_Directive_
Rewrite the data below as a Markdown table with the columns "Row" and "Text", starting at the line that contains "Where should I click to: Click" and stopping after the line that contains "pyautogui.click(x=147, y=291)". Skip blank lines and leave the pictures out.

**** Material

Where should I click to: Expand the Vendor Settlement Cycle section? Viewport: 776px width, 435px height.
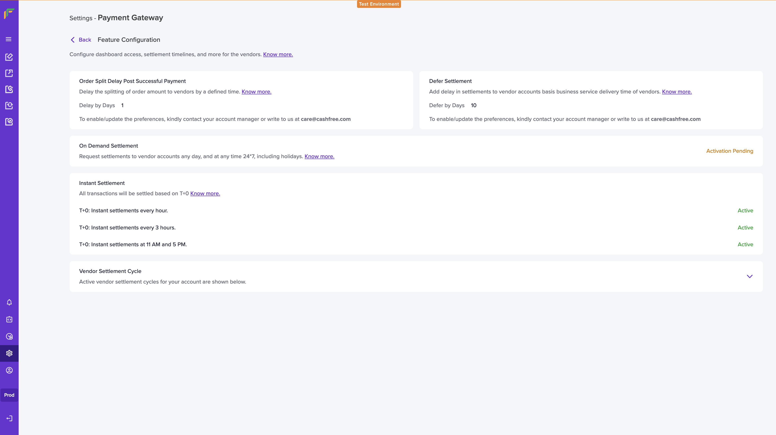pyautogui.click(x=749, y=276)
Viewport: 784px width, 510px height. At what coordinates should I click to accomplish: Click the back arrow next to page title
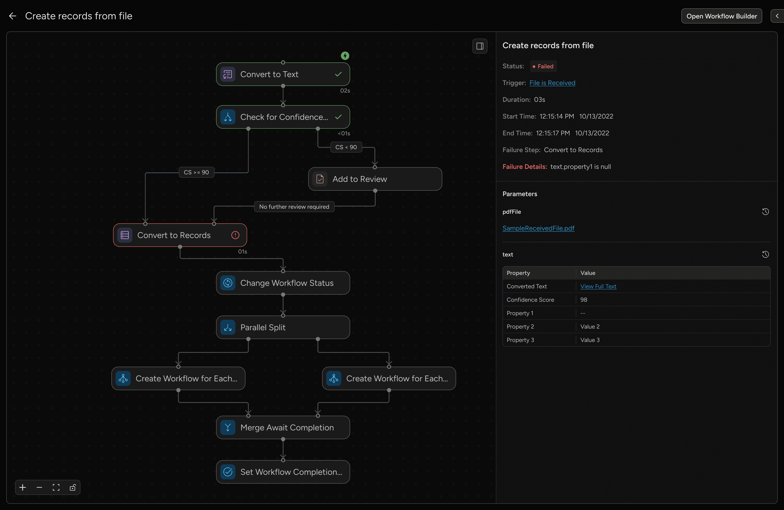pyautogui.click(x=13, y=16)
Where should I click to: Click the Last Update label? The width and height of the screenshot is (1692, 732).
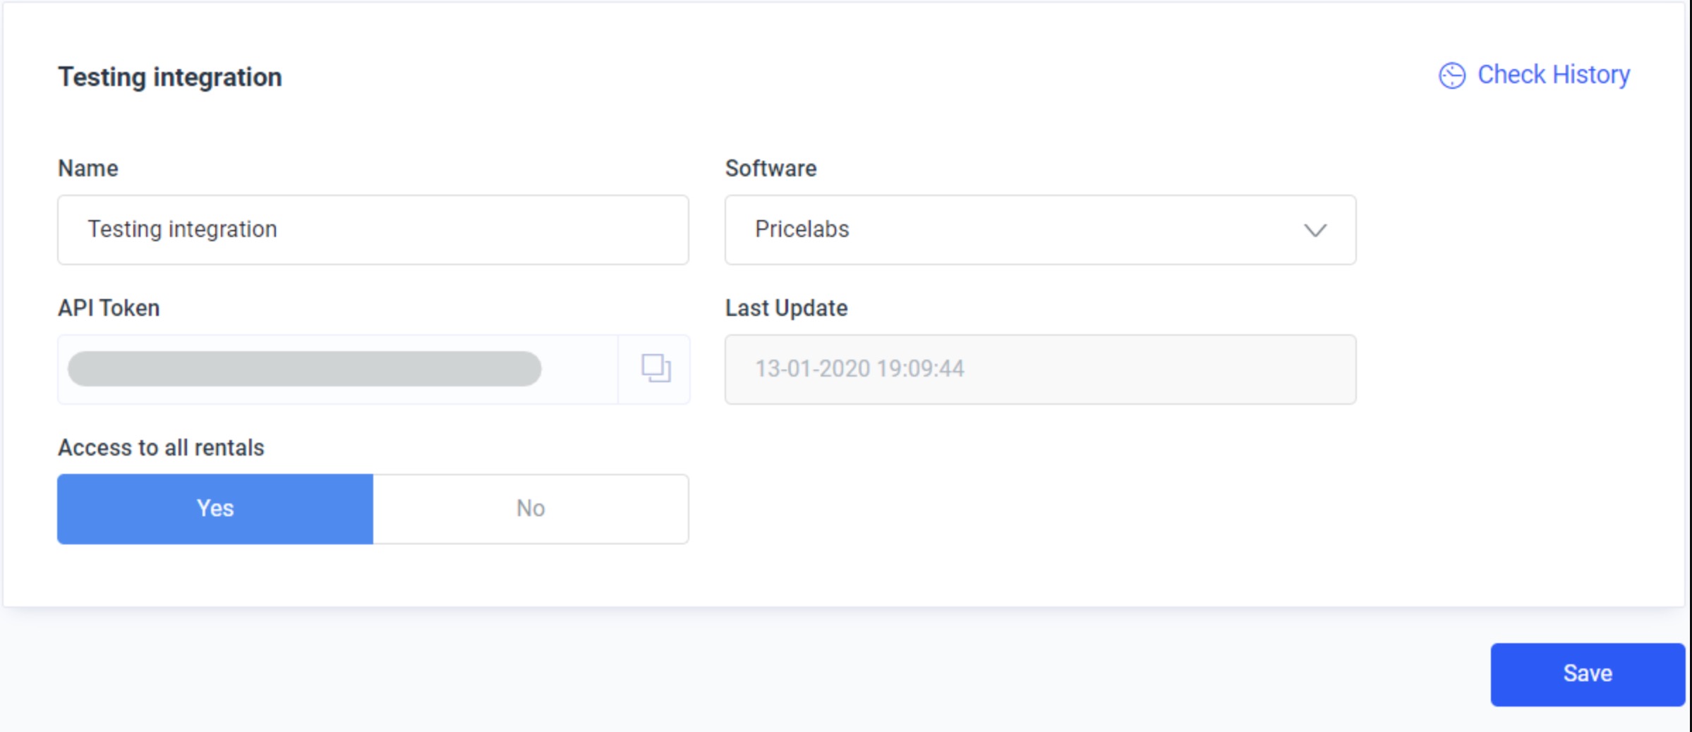coord(786,308)
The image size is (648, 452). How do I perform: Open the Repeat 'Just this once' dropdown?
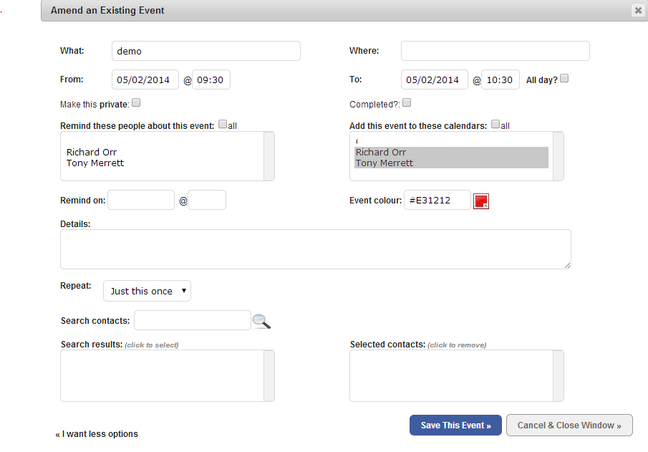pyautogui.click(x=147, y=291)
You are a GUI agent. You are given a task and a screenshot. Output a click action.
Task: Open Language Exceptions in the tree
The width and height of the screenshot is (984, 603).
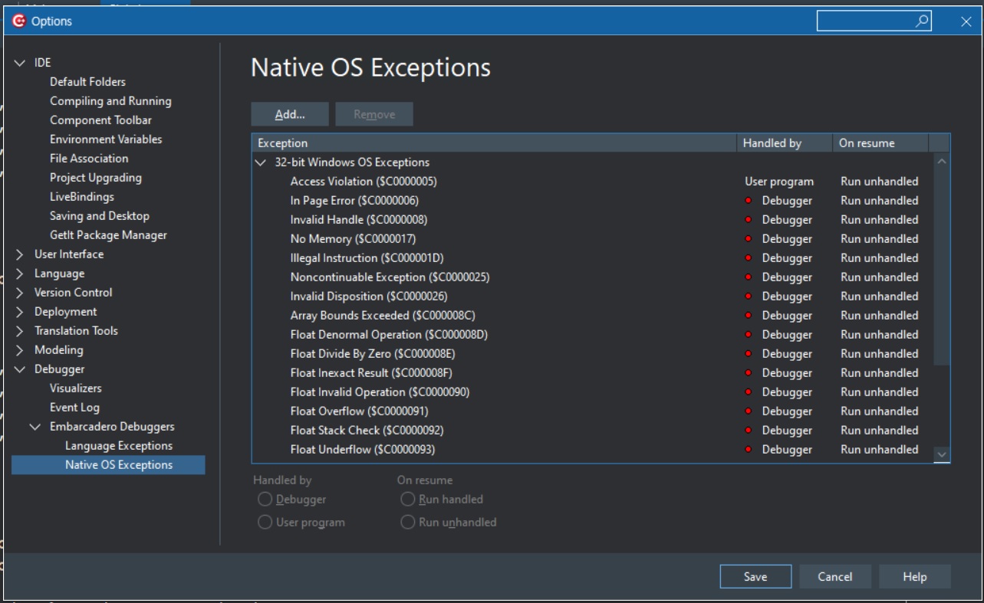click(x=119, y=446)
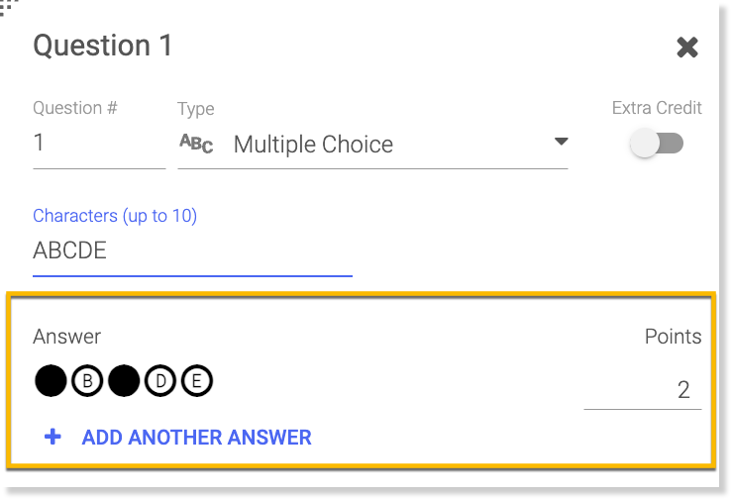This screenshot has height=499, width=731.
Task: Click the ABC multiple choice type icon
Action: coord(196,144)
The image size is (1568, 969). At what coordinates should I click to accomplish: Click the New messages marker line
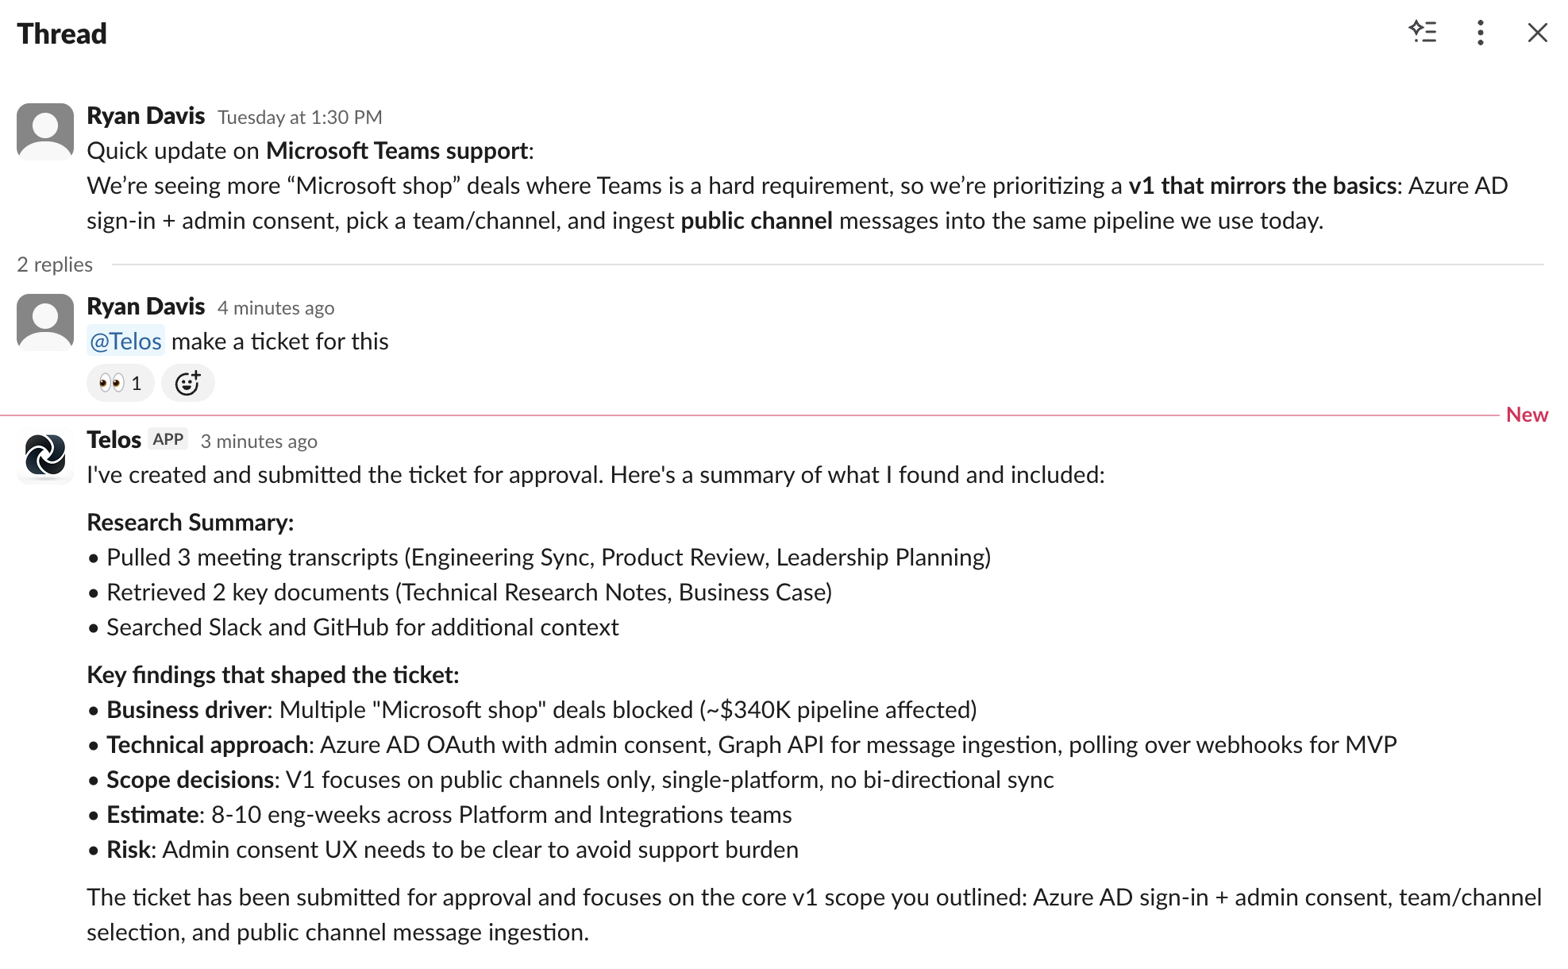pyautogui.click(x=1527, y=415)
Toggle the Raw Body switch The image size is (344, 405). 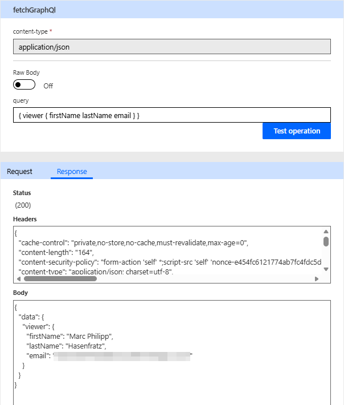[x=24, y=84]
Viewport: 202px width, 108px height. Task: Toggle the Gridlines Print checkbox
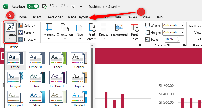(192, 39)
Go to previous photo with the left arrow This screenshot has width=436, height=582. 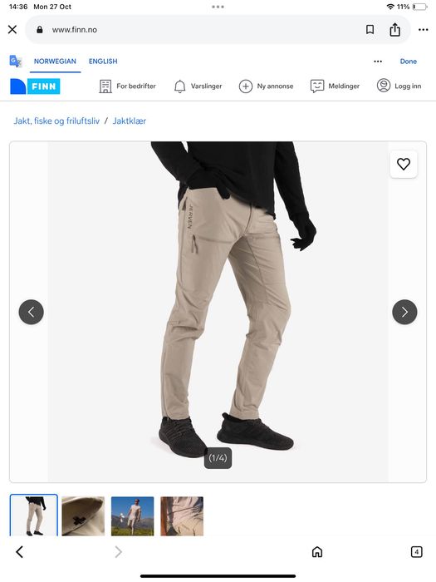[32, 312]
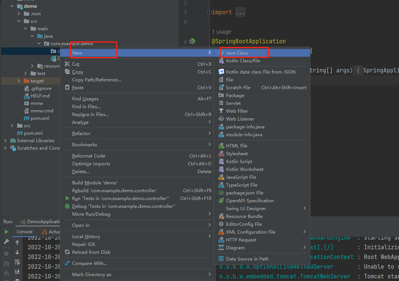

********

_Expected output_
| Row | Text |
|---|---|
| 1 | Where should I click to: Click the Last Update label? The width and height of the screenshot is (1692, 732). |
| 2 | coord(786,308) |
| 3 | The image size is (648, 452). How do I perform: Open the Repeat 'Just this once' dropdown? |
| 4 | pyautogui.click(x=147, y=291) |